▶ Problem requirements
In the records below, find the line with "You are a computer-use" and repeat it and every line after it, exactly, without any pictures.

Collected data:
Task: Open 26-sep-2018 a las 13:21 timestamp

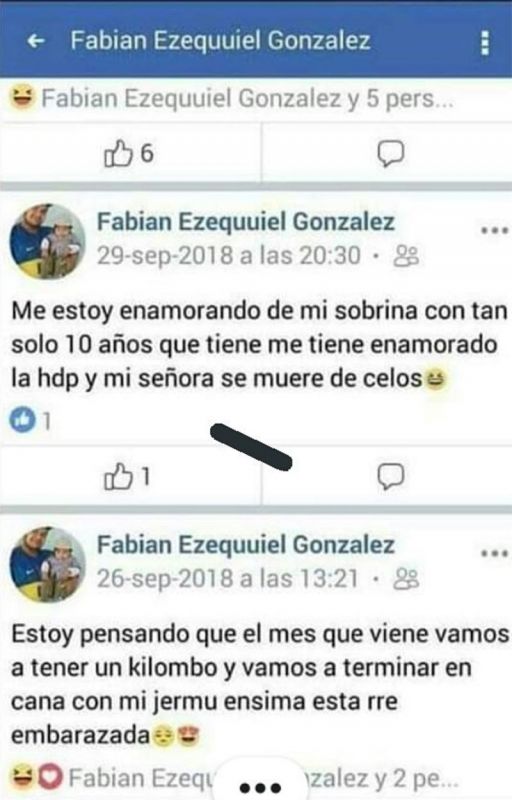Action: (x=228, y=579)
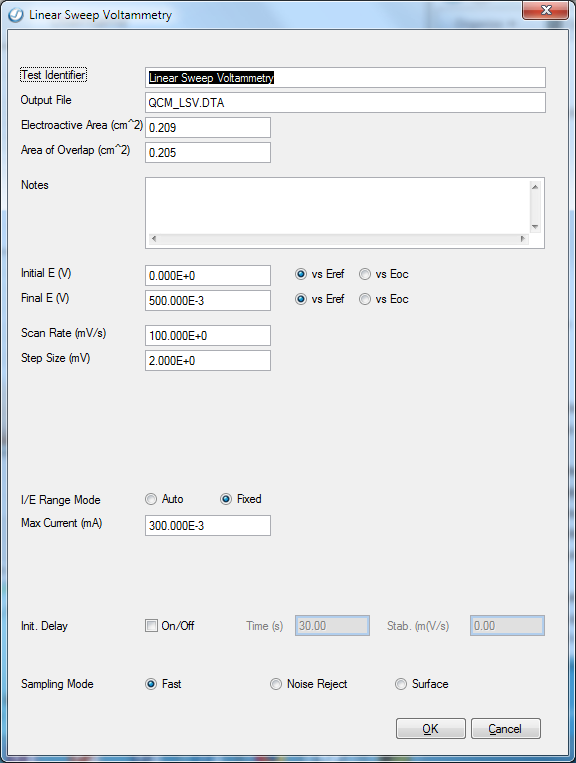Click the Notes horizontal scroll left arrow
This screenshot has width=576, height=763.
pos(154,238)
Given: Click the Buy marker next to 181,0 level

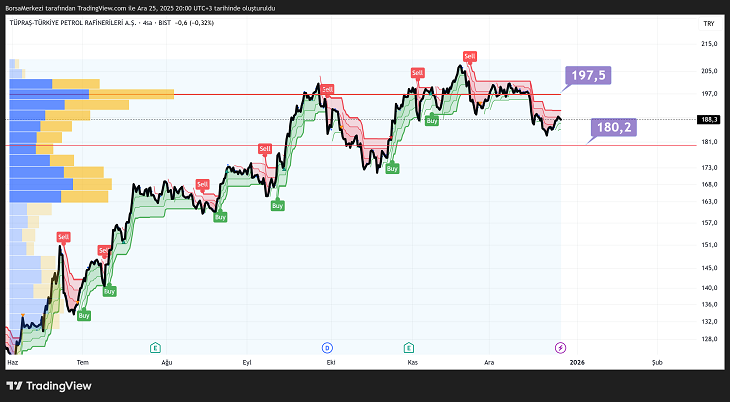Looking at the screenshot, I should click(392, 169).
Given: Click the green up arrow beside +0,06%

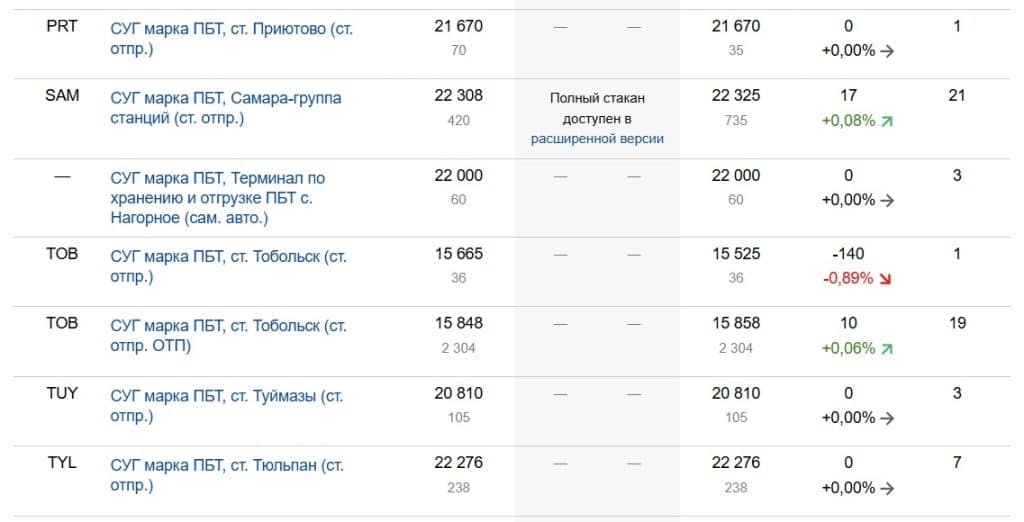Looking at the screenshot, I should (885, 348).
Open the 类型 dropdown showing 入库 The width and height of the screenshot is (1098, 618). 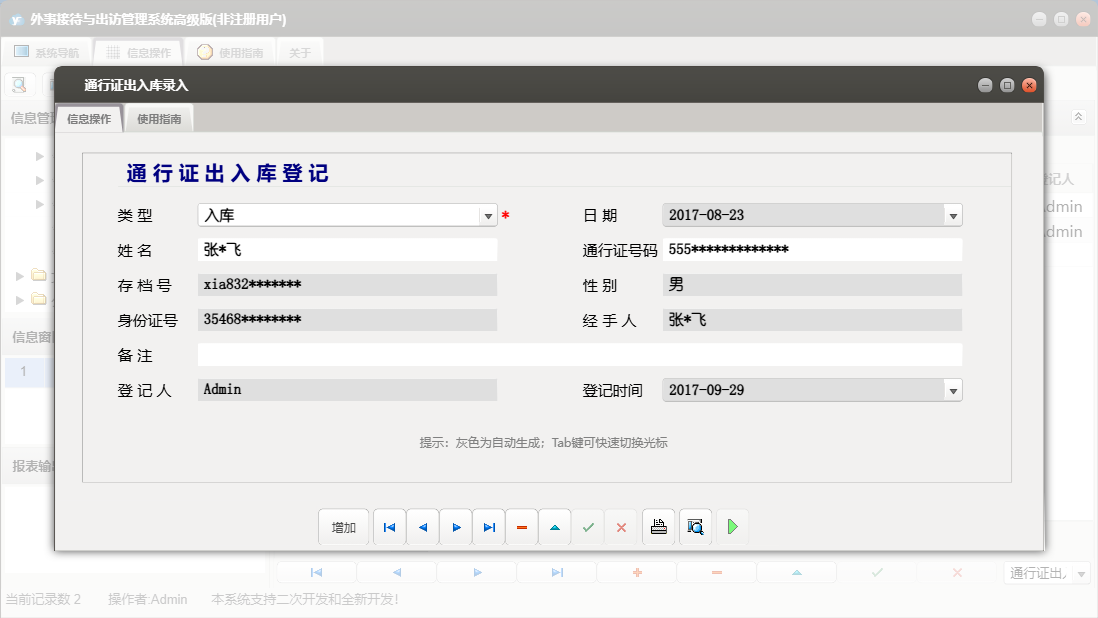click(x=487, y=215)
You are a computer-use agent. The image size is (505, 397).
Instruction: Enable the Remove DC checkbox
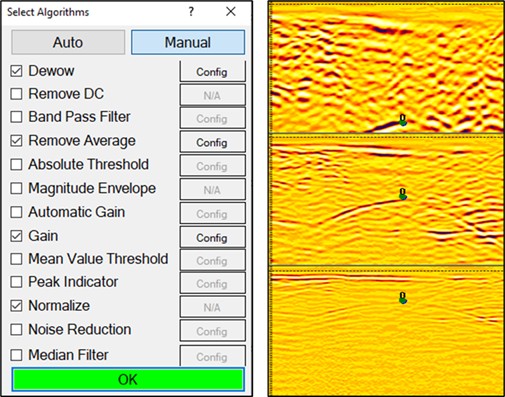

▶ Result
You are a computer-use agent. The image size is (505, 397).
Instruction: Enable the Remove DC checkbox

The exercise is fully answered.